MARK EDWARD KEARNEY, PLAINTIFF,
v.
JPC EQUESTRIAN, INC., DEFENDANTS.



The opinion of the court was delivered by: Magistrate Judge Carlson

Judge Caputo

MEMORANDUM ORDER

THE BACKGROUND OF THIS ORDER IS AS FOLLOWS:

Pro se Plaintiff, Mark Kearney has brought this action against Defendant, JPC Equestrian, Inc. ("JPC"), alleging breach of contract, fraud and misrepresentation, "unlawful dismissal," and "mental anguish. Kearney initially filed this complaint against JPC and Varun Sharma ("Sharma") in the Commonwealth of Kentucky, 22nd Judicial Circuit, Fayette Circuit Court, at Civil Case No. 11-CI-869, on February 16, 2011. On March 9, 2011, JPC and Sharma removed the case to the United States District Court for the Eastern District of Kentucky, and the case was assigned to the Honorable Jennifer B. Coffman. On August 2, 2011, Judge Coffman issued a Memorandum and Order dismissing Plaintiff's claims against Sharma and transferring the case as against JPC to this Court.
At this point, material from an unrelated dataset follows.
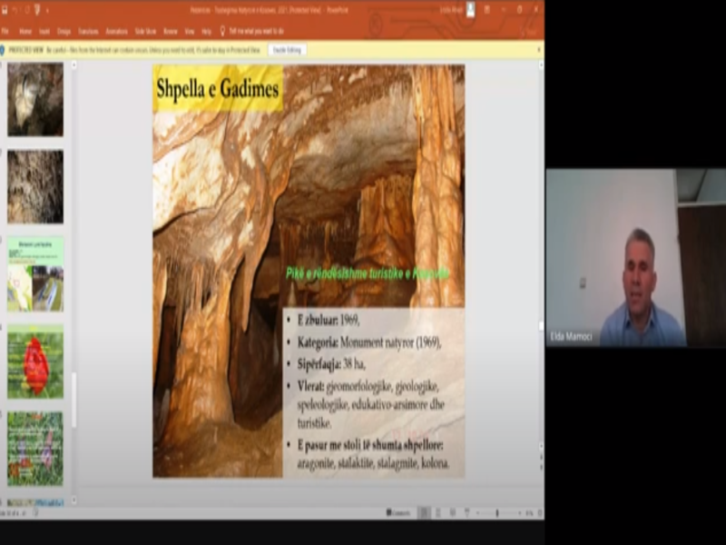726x545 pixels.
Task: Switch to Normal view in status bar
Action: (424, 513)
JPC then moved to dismiss the complaint pursuant to Rule 12(b)(6) of the Federal Rules of Civil Procedure. On January 4, 2012, we recommended that the Court dismiss Plaintiff's tort claims and his claim for punitive damages, but permit the litigation to move forward with respect to Plaintiff's claims for breach of contract. In the meanwhile, Kearney has submitted two additional pro se filings: (1) a motion to add Varun Sharma, who was previously dismissed from this case and is described as a resident of Luzerne County, Pennsylvania, as a defendant in this action (Doc. 40); and (2) a document styled as an amended complaint, which has been docketed as a motion to amend a complaint. (Doc. 41)

Because there are significant legal pitfalls to the actions outlined and proposed by Kearney in these pleadings, we believe that Kearney would be well-advised to consider the future course of this litigation in the light of this report and recommendation. Therefore, we will deny these separate motions without prejudice to renewal of the motions upon Kearney's consideration of these threshold legal obstacles to maintaining these tort claims.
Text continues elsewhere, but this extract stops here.